Which brings me to Indiana Jones. Arguably the greatest action hero of all time. I dread to think how many hours of my 29-year total have been spent watching everyone’s favourite archaeologist whip-cracking his way through Egypt, India and Germany. If I’d used this time more productively, I could probably be a classical pianist, sculptor, or be fluent in Mandarin. Maybe even all three, and more. Which is why, when a fourth instalment was announced, I regressed to being 8 years old again, grabbed a tie and nearly whipped my flatmate’s eye out.

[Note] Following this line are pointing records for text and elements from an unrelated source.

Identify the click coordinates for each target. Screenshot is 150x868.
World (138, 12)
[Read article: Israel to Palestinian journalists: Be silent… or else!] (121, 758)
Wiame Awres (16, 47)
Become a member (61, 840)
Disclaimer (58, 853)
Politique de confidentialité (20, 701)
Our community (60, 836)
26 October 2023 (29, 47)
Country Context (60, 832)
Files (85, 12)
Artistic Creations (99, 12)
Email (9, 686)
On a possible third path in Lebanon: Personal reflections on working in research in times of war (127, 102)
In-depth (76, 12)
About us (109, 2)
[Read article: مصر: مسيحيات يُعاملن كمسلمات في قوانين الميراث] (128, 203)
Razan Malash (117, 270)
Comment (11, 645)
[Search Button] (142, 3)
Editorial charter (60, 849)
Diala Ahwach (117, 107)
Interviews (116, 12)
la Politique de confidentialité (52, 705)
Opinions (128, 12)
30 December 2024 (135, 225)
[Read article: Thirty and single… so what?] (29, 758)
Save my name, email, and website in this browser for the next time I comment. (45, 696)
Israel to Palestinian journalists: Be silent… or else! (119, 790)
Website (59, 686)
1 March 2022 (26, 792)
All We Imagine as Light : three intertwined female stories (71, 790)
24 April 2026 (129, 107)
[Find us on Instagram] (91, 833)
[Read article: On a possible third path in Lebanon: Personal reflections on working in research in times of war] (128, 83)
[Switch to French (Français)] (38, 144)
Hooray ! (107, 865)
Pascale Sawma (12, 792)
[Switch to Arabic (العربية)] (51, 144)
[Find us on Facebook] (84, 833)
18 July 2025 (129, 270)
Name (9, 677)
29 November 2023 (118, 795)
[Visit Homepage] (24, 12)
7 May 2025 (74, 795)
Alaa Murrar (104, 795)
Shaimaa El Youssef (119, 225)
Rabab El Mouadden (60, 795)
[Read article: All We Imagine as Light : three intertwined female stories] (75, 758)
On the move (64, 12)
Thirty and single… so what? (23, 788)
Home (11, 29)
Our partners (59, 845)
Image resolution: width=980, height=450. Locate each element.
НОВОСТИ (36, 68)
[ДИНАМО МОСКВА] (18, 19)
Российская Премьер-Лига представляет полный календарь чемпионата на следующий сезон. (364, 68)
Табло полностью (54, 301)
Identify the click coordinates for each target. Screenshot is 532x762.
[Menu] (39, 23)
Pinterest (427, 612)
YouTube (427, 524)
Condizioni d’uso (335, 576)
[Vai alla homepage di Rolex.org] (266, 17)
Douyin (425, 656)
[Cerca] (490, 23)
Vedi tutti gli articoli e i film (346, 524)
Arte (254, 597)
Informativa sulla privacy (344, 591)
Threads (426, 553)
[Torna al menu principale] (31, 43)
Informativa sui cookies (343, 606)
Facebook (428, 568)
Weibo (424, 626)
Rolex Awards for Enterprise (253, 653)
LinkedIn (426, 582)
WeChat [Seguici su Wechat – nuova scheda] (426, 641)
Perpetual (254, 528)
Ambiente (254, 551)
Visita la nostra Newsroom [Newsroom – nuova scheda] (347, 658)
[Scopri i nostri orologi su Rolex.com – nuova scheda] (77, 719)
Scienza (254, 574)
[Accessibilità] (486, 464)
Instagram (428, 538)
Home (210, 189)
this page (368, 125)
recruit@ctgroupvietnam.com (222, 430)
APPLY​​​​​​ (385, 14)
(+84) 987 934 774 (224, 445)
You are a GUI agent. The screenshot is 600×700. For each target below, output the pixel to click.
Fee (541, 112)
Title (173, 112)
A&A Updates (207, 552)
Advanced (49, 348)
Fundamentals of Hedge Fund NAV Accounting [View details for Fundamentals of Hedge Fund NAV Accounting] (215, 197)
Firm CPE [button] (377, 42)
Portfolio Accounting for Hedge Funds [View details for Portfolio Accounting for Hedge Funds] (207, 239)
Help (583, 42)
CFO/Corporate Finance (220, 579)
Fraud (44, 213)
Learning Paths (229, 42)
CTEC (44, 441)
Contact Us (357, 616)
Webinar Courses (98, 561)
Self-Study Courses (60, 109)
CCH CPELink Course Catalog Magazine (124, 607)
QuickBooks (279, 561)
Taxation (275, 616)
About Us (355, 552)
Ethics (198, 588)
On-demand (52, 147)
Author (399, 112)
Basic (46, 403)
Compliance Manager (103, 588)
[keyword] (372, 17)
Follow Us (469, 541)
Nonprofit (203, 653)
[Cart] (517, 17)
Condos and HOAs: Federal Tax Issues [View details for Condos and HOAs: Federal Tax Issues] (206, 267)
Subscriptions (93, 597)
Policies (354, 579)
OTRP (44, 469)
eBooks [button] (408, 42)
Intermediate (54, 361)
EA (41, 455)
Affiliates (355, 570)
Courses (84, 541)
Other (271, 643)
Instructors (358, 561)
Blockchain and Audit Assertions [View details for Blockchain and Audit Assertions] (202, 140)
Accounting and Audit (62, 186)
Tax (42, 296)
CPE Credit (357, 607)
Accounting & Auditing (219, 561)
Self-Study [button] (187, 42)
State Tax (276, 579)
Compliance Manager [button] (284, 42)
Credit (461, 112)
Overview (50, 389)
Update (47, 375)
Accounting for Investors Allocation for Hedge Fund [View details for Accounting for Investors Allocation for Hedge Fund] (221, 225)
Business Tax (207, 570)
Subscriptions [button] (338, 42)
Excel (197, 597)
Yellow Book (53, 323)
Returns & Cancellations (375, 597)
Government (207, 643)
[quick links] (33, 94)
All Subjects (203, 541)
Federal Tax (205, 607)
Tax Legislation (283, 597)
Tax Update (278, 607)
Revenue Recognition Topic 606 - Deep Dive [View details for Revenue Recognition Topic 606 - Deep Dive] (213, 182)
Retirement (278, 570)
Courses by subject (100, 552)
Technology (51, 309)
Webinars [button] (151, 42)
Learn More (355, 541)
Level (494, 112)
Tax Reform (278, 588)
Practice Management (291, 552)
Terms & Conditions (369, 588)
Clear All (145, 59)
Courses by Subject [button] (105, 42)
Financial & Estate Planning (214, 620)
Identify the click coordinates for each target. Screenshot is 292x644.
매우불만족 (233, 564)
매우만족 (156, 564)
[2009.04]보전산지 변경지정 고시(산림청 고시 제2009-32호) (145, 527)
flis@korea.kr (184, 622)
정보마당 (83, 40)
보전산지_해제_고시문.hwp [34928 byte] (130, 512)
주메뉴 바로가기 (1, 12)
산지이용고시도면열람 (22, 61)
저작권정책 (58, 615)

George Lucas had a lot to live up to. I’ve managed to forgive what he did to the Star Wars trilogy – flexing the CGI muscle of Lucasarts was pretty inevitable with a science fiction series, and the kids that made the original films so successful by shelling out their hard earned pocket money on merchandise in the 70s and 80s now have kids of their own, so they were always going to be children’s films. But with Indy, it needed to be a different story. I’d already made my peace with the dodgy title before the trailer had even come out. And I can accept that Harrison Ford is no spring chicken, so wasn’t expecting to see him doing his own stunts. All I could do was put my trust in there being some truth behind all the clichéd interview quotes like “I’d only do it if the script was just right” and “we’ve gone to great lengths to stay true to the original films”.

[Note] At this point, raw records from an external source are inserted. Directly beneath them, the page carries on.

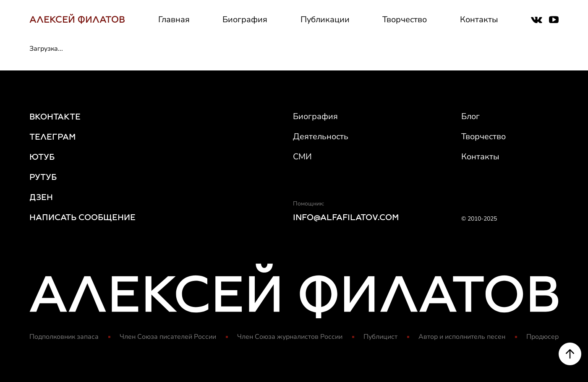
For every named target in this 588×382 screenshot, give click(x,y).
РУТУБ (43, 177)
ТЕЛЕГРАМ (52, 137)
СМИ (302, 156)
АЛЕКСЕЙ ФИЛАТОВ (77, 19)
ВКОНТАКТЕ (55, 117)
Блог (470, 116)
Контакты (479, 19)
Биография (245, 19)
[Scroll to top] (570, 354)
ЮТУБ (42, 157)
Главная (174, 19)
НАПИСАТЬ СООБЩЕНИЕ (82, 217)
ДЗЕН (41, 197)
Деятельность (321, 136)
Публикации (325, 19)
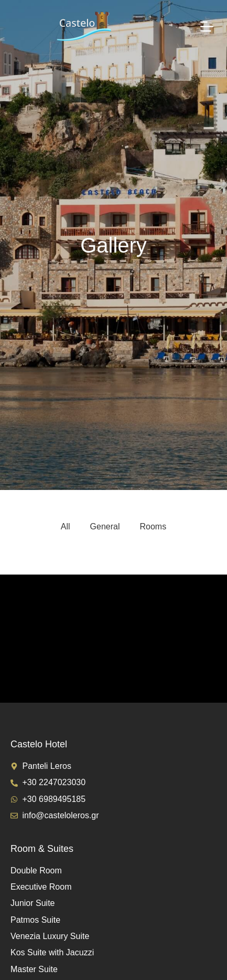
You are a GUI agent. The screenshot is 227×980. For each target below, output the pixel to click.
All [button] (66, 526)
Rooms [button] (153, 526)
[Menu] (207, 26)
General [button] (105, 526)
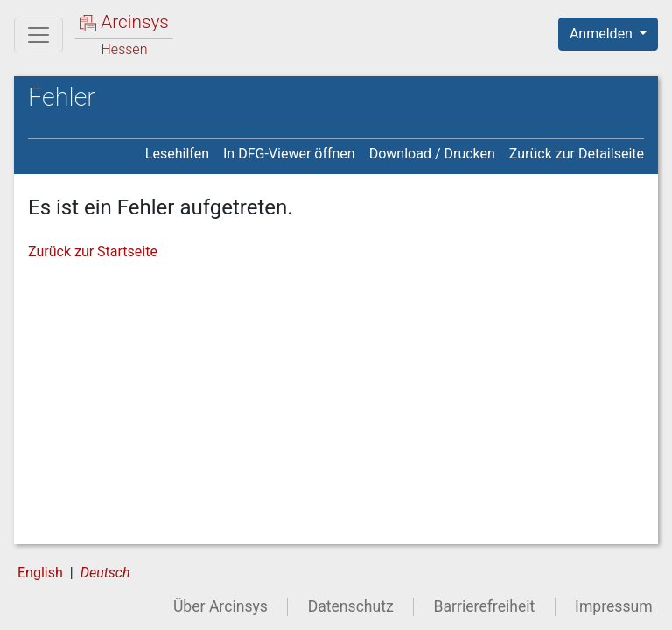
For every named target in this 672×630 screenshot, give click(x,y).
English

Well, it turns out, that they were lying all along. I’m not going to spoil the film for anyone by revealing any of the details of the ‘plot’, but if you share any of the childhood sentiment I’ve described above, you’re not going to like what you see. It’s as if Lucas and Spielberg had commandeered Doc Brown’s Delorian, travelled back to 1980’s Wiltshire, found the young, innocent, short-trousered Rhys, poked him squarely in the eye, and mugged him of his sweets. It’s a clumsy, pointless, poorly written, abysmally acted shambles of a film. It’s not that I’m too old for this sort of thing – I watched ‘the Last Crusade’ the day before I went to the cinema, and enjoyed it ever bit as much as I had 19 years ago. It’s because it’s like an episode of the X Files, but written and filmed by baboons. If I’d know 20 years ago what I know now, I’d have spent all that time more productively and could be putting the finishing touches to my first symphony right now.
You’ve still got to go and see it though. It is Indy, after all.